QString in Persian

I was far to curious to wait for reply and toyed a bit on my own:

I copied the text سلام (in English: "Hello") and pasted it into Nodepad++ (which used UTF-8 encoding in my case). Then I switched to View as Hex and got:

snapshot of Notepad++ - hex dump of "سلام"

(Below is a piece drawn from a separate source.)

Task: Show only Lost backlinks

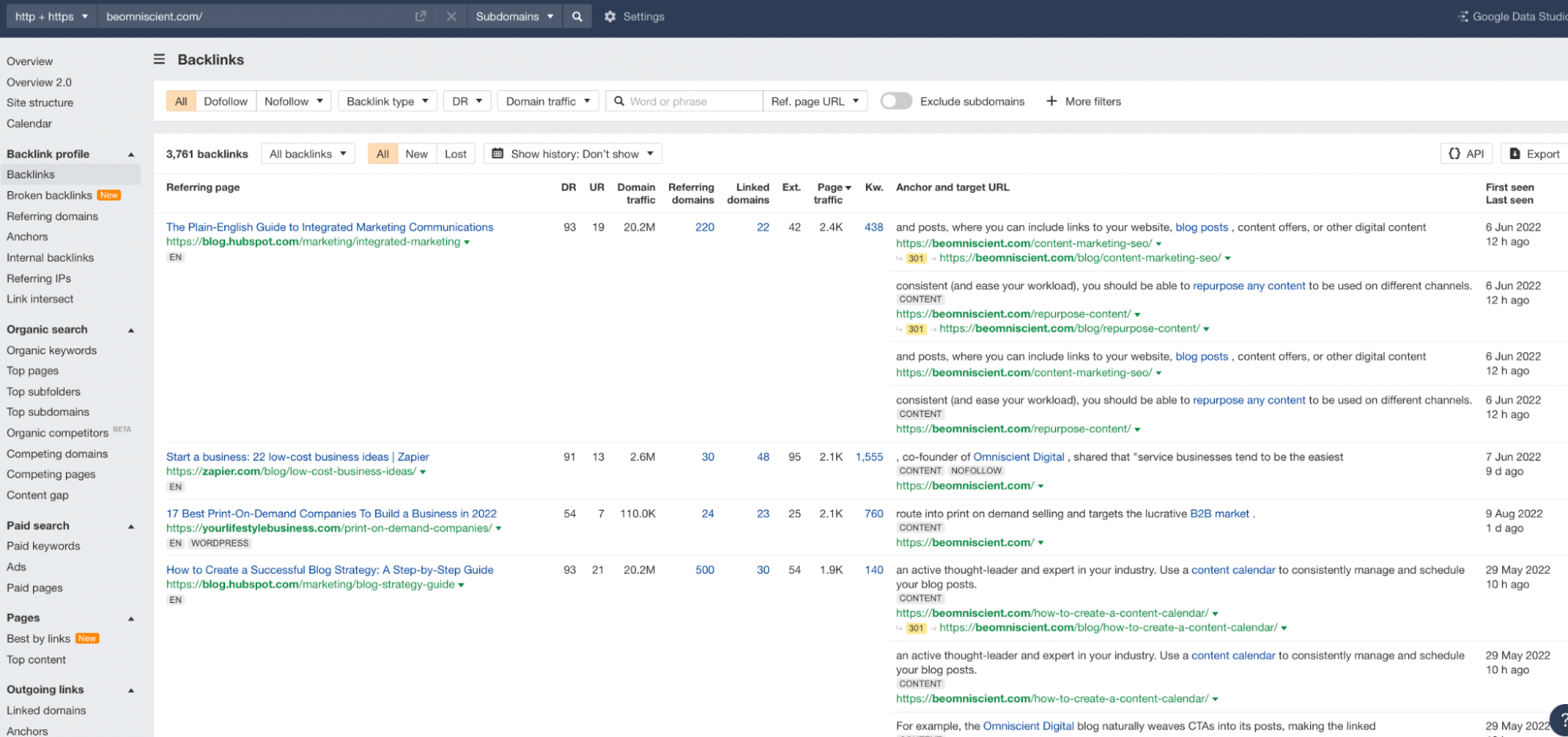Action: tap(456, 154)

The ASCII dump on right side looks a bit similar to what OP got unexpectedly. This let me believe that the bytes in readData are encoded in UTF-8. Hence, I took the exposed hex-numbers and made a little sample code:

testQPersian.cc:

#include <QtWidgets>

int main(int argc, char **argv)
{
  QByteArray readData = "\xd8\xb3\xd9\x84\xd8\xa7\xd9\x85";
  QString textLatin1 = QString::fromLatin1(readData);
  QString textUtf8 = QString::fromUtf8(readData);
  QApplication app(argc, argv);
  QWidget qWin;
  QGridLayout qGrid;
  qGrid.addWidget(new QLabel("Latin-1:"), 0, 0);
  qGrid.addWidget(new QLabel(textLatin1), 0, 1);
  qGrid.addWidget(new QLabel("UTF-8:"), 1, 0);
  qGrid.addWidget(new QLabel(textUtf8), 1, 1);
  qWin.setLayout(&qGrid);
  qWin.show();
  return app.exec();
}

testQPersian.pro:

SOURCES = testQPersian.cc

QT += widgets

Compiled and tested in cygwin on Windows 10:

$ qmake-qt5 testQPersian.pro

$ make

$ ./testQPersian

snapshot of testQPersian

Again, the output as Latin-1 looks a bit similar to what OP got as well as what Notepad++ exposed.

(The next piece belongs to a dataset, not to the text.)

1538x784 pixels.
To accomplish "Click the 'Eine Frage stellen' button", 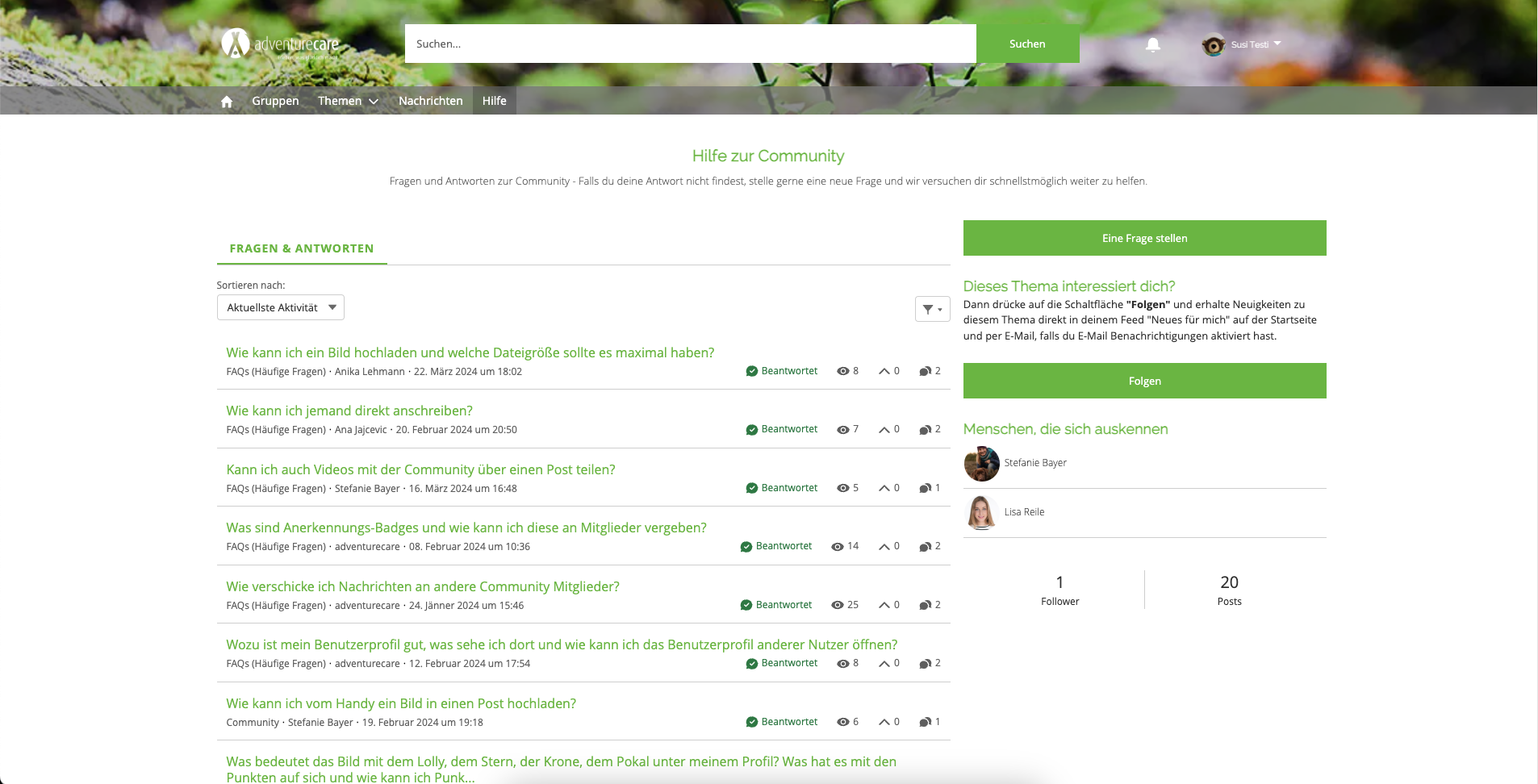I will (x=1144, y=238).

The output as UTF-8 provides the expected text (as expected because I provided a proper UTF-8 encoding as input).

May be, it's a bit confusing that the ASCII/Latin-1 output vary. – There exists multiple character byte encodings which share the ASCII in the lower half (0 ... 127) but have different meanings of bytes in the upper half (128 ... 255). (Have a look at ISO/IEC 8859 to see what I mean. These have been introduced as localizations before Unicode became popular as the final solution of the localization problem.)

The Persian characters have surely all Unicode codepoints beyond 127. (Unicode shares the ASCII for the first 128 codepoints as well.) Such codepoints are encoded in UTF-8 as sequences of multiple bytes where each byte has the MSB (the most significant bit – Bit 7) set. Hence, if these bytes are (accidentally) interpreted with any ISO8859 encoding then the upper half becomes relevant. Thus, depending on the currently used ISO8859 encoding, this may produce different glyphs.


Some continuation:

OP sent the following snapshot:

Snapshot (provided by OP)

So, it seems instead of

d8 b3 d9 84 d8 a7 d9 85

he got

00 08 d8 b3 d9 84 d8 a7 d9 85

A possible interpretation:

The server sends first a 16 bit length 00 08 – interpreted as Big-Endian 16 bit integer: 8, then 8 bytes encoded in UTF-8 (which look exactly like the one I got with playing above). (AFAIK, it's not unusual to use Big-Endian for binary network protocols to prevent endianess issues if sender and receiver have natively different endianess.) Further reading e.g. here: htons(3) - Linux man page

On the i386 the host byte order is Least Significant Byte first, whereas the network byte order, as used on the Internet, is Most Significant Byte first.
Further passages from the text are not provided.